Problem to solve: Write out all of the records below precisely as given, omitting the images.

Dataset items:
= = =

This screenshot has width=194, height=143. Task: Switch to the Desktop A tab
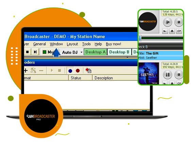point(95,52)
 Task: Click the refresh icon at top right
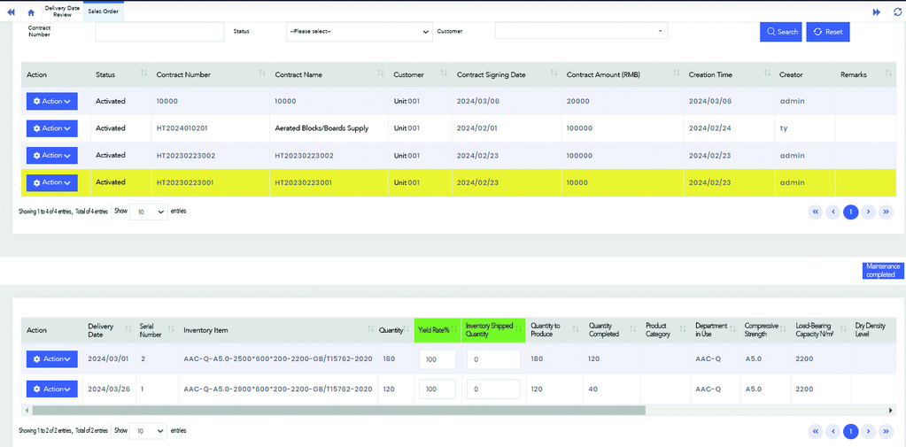pyautogui.click(x=896, y=12)
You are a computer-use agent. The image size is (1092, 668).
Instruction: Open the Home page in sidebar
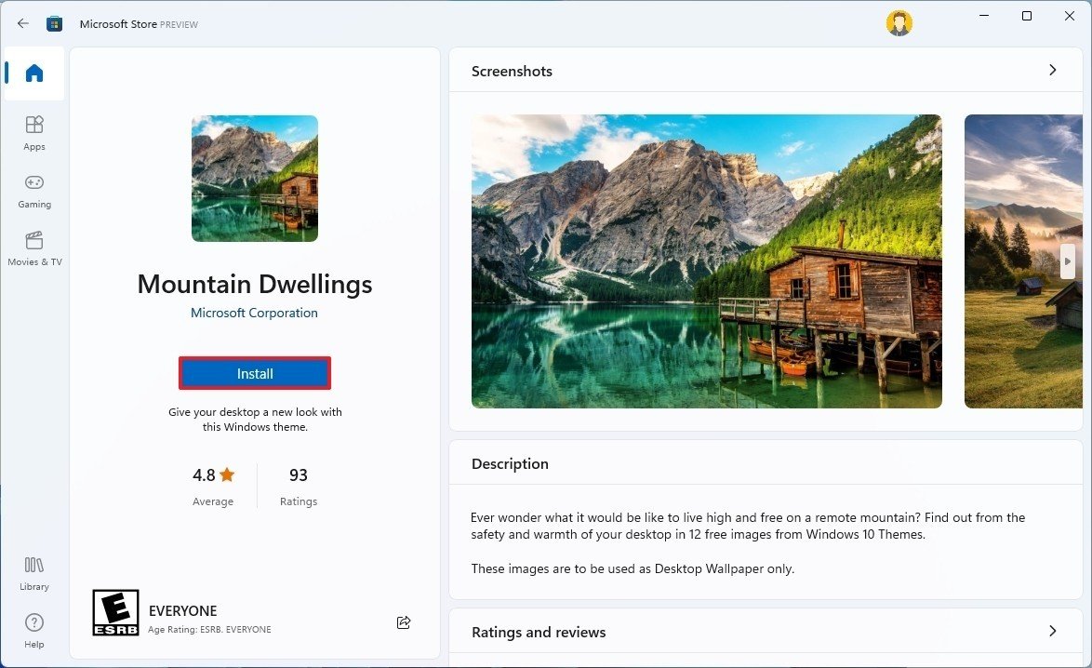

= = =

Reply to the exercise:
This screenshot has width=194, height=143. Task: Switch to the Desktop A tab
point(95,52)
 Task: Click the refresh icon at top right
pyautogui.click(x=896, y=12)
You are a computer-use agent. The image size is (1092, 668).
Instruction: Open the Home page in sidebar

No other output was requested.